Legacy Artist: Leonardo Da Vinci
Today, Art in Action is celebrating a birthday (a few days late) for the famous renaissance man Leonardo Da Vinci, who was skilled in architecture, astronomy, anatomy, engineering, and more. However, his real claim to fame was found in his skill as a painter. This is exemplified with the highly mysterious and widely recognized Mona Lisa — the name roughly translating to “my lady Lisa”. Her origins are arguably a mystery, an argument that we’ll try to examine in this blog post today.

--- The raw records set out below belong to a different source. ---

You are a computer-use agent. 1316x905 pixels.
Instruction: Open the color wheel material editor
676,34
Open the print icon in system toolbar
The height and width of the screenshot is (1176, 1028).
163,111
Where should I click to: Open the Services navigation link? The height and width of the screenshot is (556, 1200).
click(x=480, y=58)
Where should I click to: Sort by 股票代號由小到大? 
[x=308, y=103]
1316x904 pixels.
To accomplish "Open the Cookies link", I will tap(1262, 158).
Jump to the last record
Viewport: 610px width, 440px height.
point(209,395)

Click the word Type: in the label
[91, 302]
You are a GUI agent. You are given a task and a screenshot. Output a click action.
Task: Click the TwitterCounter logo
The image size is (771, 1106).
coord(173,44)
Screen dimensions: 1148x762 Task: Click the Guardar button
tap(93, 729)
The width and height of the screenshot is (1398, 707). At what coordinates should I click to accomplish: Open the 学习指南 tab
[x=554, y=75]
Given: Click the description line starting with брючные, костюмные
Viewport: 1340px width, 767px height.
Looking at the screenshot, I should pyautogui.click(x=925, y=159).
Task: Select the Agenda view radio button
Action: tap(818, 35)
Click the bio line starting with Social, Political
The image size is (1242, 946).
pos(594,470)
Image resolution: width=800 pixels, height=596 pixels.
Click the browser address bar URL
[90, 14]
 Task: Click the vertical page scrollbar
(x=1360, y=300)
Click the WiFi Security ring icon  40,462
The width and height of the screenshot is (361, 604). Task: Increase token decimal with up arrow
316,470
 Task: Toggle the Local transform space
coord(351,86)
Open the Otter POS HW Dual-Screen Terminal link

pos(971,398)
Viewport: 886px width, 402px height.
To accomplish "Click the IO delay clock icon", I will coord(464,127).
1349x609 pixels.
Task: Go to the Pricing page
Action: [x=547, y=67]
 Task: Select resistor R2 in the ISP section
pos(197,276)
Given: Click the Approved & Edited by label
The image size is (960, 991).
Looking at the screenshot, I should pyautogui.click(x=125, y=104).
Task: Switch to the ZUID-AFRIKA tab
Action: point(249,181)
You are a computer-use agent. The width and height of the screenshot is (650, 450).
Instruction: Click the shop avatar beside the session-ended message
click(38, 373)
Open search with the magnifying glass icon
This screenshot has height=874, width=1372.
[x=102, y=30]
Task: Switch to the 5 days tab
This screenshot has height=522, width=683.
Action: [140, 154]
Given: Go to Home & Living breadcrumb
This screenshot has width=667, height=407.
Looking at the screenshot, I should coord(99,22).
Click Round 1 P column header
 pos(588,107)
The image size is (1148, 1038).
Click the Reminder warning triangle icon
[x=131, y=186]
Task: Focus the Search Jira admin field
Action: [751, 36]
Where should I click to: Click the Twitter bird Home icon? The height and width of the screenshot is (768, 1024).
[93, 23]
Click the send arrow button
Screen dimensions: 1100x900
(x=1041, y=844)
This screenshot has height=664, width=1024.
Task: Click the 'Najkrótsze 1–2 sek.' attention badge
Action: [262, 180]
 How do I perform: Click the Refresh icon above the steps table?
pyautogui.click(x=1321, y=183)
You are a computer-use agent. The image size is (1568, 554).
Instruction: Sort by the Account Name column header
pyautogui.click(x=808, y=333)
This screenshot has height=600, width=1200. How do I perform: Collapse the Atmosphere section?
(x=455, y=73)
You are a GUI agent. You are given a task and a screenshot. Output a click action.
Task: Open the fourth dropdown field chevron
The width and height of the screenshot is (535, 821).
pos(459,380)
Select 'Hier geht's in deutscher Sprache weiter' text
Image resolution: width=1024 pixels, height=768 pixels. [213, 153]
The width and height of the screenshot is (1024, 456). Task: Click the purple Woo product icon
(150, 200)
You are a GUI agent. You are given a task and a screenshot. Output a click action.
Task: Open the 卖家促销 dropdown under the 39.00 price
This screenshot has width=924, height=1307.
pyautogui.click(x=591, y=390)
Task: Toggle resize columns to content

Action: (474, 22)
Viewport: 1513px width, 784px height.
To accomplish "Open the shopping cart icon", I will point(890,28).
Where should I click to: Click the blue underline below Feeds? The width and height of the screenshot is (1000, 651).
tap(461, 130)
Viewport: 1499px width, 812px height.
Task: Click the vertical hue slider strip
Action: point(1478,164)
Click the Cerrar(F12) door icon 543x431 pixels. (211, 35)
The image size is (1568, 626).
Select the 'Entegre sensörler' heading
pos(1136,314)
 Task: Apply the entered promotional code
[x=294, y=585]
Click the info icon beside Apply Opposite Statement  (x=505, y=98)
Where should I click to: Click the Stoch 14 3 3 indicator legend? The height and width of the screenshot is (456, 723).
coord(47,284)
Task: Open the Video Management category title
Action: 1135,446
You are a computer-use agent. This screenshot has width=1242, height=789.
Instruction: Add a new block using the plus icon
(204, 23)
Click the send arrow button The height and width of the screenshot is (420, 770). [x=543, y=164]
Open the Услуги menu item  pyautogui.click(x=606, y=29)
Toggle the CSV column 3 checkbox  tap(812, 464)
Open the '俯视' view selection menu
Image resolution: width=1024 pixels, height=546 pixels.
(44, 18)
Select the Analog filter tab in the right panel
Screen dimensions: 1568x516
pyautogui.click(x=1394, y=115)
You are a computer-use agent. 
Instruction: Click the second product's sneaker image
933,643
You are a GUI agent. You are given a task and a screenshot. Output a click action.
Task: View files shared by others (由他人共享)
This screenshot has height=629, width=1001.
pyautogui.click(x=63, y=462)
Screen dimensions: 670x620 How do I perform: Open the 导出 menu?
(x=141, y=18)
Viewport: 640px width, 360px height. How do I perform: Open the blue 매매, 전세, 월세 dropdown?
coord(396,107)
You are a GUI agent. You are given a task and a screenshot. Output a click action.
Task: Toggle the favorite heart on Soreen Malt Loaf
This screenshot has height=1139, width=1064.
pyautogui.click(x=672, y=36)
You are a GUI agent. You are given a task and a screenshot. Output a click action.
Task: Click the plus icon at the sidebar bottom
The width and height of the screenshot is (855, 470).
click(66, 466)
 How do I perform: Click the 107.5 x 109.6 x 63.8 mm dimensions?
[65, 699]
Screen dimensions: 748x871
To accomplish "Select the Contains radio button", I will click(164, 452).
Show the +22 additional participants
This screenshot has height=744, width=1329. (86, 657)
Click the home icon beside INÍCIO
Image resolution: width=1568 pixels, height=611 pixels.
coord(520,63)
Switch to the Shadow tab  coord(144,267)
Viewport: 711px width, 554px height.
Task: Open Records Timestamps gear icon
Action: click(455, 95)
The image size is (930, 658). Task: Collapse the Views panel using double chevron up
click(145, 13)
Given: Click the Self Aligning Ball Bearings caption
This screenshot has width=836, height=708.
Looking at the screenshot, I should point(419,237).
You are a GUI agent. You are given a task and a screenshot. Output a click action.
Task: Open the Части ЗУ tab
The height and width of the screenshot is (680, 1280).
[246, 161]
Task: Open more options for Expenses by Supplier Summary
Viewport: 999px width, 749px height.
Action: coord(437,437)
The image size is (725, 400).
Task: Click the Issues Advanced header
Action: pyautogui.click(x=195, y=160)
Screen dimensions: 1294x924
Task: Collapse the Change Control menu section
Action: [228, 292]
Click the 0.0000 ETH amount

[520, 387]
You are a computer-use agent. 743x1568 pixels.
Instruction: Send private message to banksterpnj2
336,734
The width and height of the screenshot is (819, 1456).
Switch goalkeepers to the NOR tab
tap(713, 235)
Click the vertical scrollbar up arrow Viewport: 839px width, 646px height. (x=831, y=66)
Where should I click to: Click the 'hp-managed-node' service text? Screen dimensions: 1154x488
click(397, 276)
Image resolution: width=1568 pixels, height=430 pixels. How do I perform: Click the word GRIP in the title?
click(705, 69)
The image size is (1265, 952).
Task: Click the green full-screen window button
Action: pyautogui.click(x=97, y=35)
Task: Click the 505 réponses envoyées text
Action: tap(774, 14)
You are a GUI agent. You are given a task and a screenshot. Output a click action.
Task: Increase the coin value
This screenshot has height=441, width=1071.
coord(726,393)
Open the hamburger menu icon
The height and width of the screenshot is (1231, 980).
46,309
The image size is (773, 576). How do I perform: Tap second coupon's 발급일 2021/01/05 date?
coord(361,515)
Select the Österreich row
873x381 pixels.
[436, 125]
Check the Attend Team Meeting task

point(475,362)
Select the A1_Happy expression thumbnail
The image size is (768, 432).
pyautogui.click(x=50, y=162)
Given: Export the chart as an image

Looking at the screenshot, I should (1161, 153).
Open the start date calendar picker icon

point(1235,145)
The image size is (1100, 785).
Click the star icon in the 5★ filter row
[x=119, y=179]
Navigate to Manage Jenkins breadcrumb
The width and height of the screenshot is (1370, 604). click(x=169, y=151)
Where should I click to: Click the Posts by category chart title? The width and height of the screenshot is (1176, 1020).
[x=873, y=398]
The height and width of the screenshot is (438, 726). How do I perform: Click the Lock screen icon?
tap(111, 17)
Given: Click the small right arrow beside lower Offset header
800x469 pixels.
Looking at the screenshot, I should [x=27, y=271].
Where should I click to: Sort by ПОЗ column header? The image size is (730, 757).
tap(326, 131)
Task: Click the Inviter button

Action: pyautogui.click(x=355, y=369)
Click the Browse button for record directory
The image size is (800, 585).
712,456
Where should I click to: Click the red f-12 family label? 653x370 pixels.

Before we go into the details of her identity, let’s briefly go over the history of her creation and ownership — because the Mona Lisa has an extremely interesting quality of being emphatically desired by kings, gallery owners, and even thieves. It’s believed that Da Vinci first started working on her in 1503, and it was found in his studio in 1519 — when Da Vinci died of what was possibly a stroke. Da Vinci had spent the later years of his life in the court of French King Francis I, who would eventually acquire the painting after Da Vinci’s passing. The Mona Lisa became a part of his royal collection. For many centuries, she was hidden away in various palaces until the French Revolution of 1789. It was then that insurgents claimed the private collection as property of the people. After a period of hanging in Napoleon’s bedroom (the famous Frenchman’s ownership of it maybe having something to do with his affections for Teresa Guadagni — a name which will matter later on), the painting was eventually placed in the Louvre Museum at the start of the 19th century.
However, the story doesn’t end there! In 1911, the painting was stolen from the Louvre by Vincenzo Peruggia. He was an Italian immigrant that worked for the museum — fitting glass on to many of the paintings, including the Mona Lisa. Peruggia and maybe two other workers had stolen the painting by hiding in a closet and waiting until night to run away with it. During Mona Lisa’s absence, a public frenzy occurred — with hoards of people attending the Louvre just to examine the painting’s empty space. In 1913, the police were alerted by a Florence art dealer that somebody had tried to sell him the Mona Lisa. They found the painting hidden away in Peruggia’s trunk. After the discovery, Peruggia was arrested and the Mona Lisa took a tour of Italy before returning to France — where it remains to this day.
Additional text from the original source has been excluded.